Advance with MUSC Health

Arts in Healing: Transforming Lives Through the Therapeutic Power of Art and Music at MUSC

Advance With MUSC Health
June 26, 2023
MUSC Arts in Healing art therapist working with child coloring hospital mask in waiting room

Art and music can be therapeutic for almost everyone in any given circumstance, but there’s evidence-based healing that happens when it’s made available for patients and their families. That’s why, in 2018, MUSC brought in licensed and registered art therapist Katie Hinson Sullivan to develop the Arts in Healing program. 

Sullivan’s first visit to MUSC was as a patient when, at age five, she underwent open-heart surgery. Growing up, she would use art as a tool for expression and healing, so it’s fitting that she’s returned to MUSC this time to build a program that helps with the healing of so many going through their own difficult times.

Arts in Healing works with patient-caregiver teams to provide access to the healing power of the arts, be it at a patient’s bedside or in group settings, throughout all of MUSC’s clinical spaces. It is available to all hospitalized patients and those who are with MUSC caregivers. The program is also available to family members and caregivers, aiming to help manage burnout and compassion fatigue often associated with patient care.

MUSC Arts in Healing art therapist with hospital patient at the bedside painting colorful images in art therapy session

Extending the Reach: The Growth of Arts in Healing

Over the past two years, the program has grown to utilize contracted art therapists across the state to work with clients within diverse organizations and children struggling with emotional and behavioral issues in schools (from Charleston and Berkeley to Florence and Beaufort). Arts in Healing recently developed an outpatient program for individual therapy at the MUSC Health and Wellness Institute.

Now, the program encompasses a total of four credentialed music therapists and three art therapists working in the hospital, each with unique specializations. Together, they continue to develop the clinical aspects of the program while a troop of volunteers brings their talents to nonclinical spaces, such as lobbies.

“The time spent inside waiting rooms and hospital lobbies can be anxiety-ridden for patients and visitors,” Sullivan says. “Our volunteers play guitar or the ukulele or provide opportunities for artmaking to take their minds off the thoughts that come with waiting and treatment plans.”

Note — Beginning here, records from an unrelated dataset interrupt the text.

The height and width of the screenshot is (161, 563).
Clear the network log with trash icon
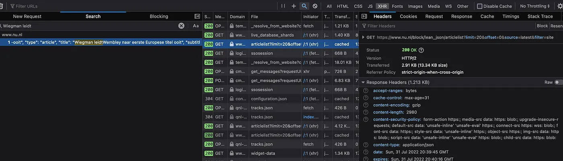point(1,6)
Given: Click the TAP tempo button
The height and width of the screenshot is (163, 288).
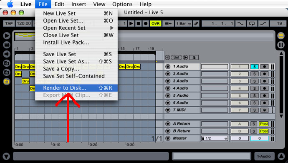Looking at the screenshot, I should (x=9, y=23).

Based on the foundation of creative art therapy, the program’s expansion goes across the state, from Charleston’s MUSC Hollings Cancer Center and MUSC Shawn Jenkins Children's Hospital to MUSC Health divisions in the Midlands; Florence, Marion, and Black River; and Lancaster and Chester.

MUSC Arts in Healing music therapy with hospital patient at the bedside making music and drumming in music therapy

Healing Aesthetics: The Impact of Art Collection in Health Care Environments

Sullivan and company also work to educate the community to help people understand the full extent of what it is that Arts in Healing can do.

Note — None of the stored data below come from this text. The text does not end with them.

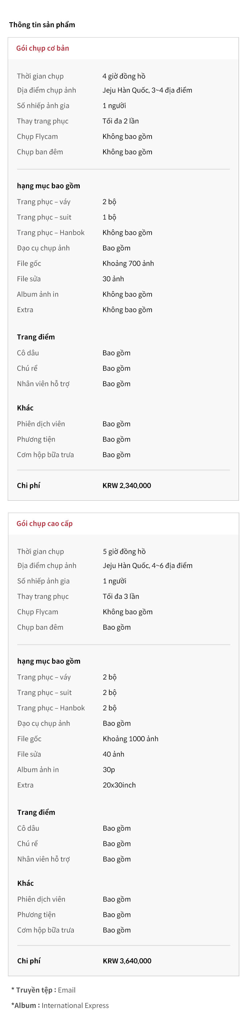Click "Jeju Hàn Quốc, 3~4 địa điểm" text
The image size is (247, 1028).
[x=147, y=90]
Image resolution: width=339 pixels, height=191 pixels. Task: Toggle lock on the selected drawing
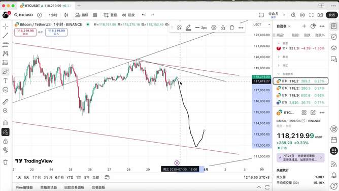[x=223, y=28]
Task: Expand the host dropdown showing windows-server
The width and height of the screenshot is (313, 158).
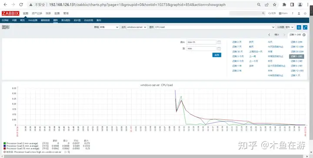Action: (137, 27)
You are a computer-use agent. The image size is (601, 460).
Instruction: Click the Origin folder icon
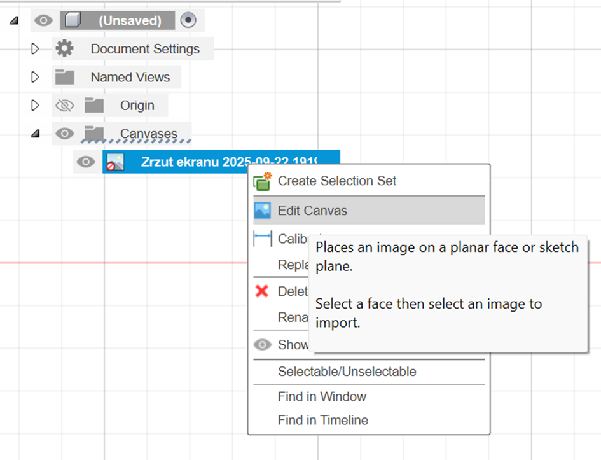[94, 106]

“A lot of people look at art therapy and music therapy as something that’s fun and entertaining, but we’re actually an evidence-based practice providing therapy and support with treatment goals in mind,” Sullivan says.

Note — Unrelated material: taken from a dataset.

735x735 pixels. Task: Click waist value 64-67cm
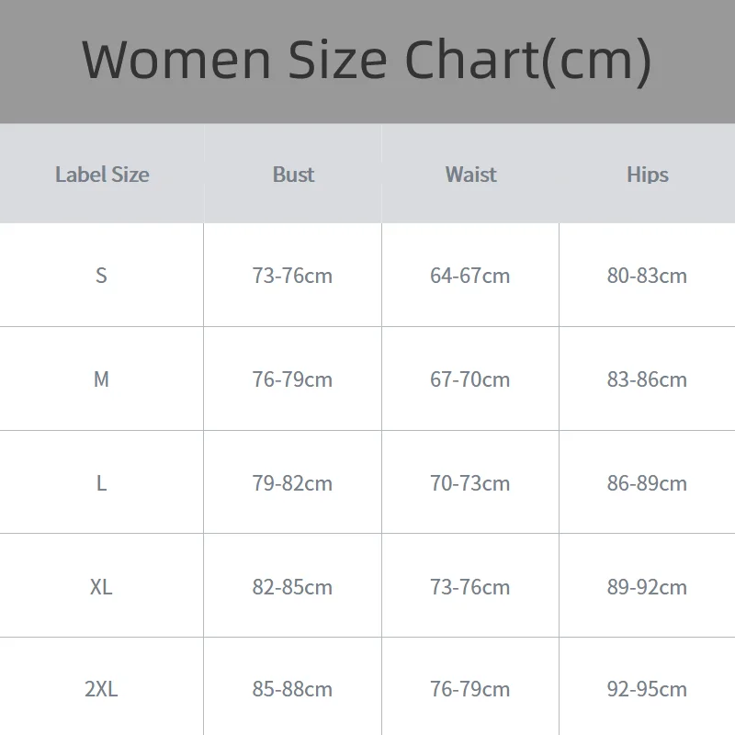[x=470, y=275]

In the hospital, specifically, one of Arts in Healing’s goals is centered around managing anxiety and stress, with a lot of stress management. For example, the team may focuse on helping those who are coming to terms with a long hospital stay and providing memory-making opportunities to help patients and family members navigate the end-of-life process.

The impact on patients is so great that when Arts in Healing was furloughed during COVID, the palliative care team noted an obvious gap in fulfilling patients’ emotional needs. The stress of a hospital stay and having little to no control, or say, over a treatment plan, for example, can be psychologically difficult for anyone, Sullivan notes.

“I think the beauty of art and music therapy is that we’re allowing our patients and families to have a choice, whether that’s within their treatment, within what they express, or within what materials or sounds they choose within their treatment process.”

MUSC hallway hung with a one large painting and two smaller paintings.

Beyond Therapy

The impact of the program goes beyond live, interactive involvement with patients and families, with the inclusion of an art collection program that underlines the organic importance of healing aesthetics. Arts in Healing works across the state to ensure the art that’s placed on MUSC Health’s hospital walls speaks to consumers at large and comes from a place of healing and inclusion. The MUSC Health Ashley River Tower alone displays nearly 1,000 pieces of artwork, all created by South Carolina artists.

“It's the largest collection in the world of South Carolina art, which is something that people may not associate with a health care environment,” Sullivan says. “The works are a mix of sculptures, paintings, photography, quilts, sweetgrass baskets, and Catawba poetry.”

What’s next? Sullivan says they have multiple research projects going on right now. “We're making a lot of moves to assess the impact of what we do.”

As for Sullivan, she’s right where she belongs. Three decades after her relationship with MUSC began, that experience continues to help her identify with the people Arts in Healing reaches every day.

She says, “Just having that emotional connection and an outlet for the patients and families we serve has been really impactful to me personally because we didn't necessarily have that 30 years ago, you know?”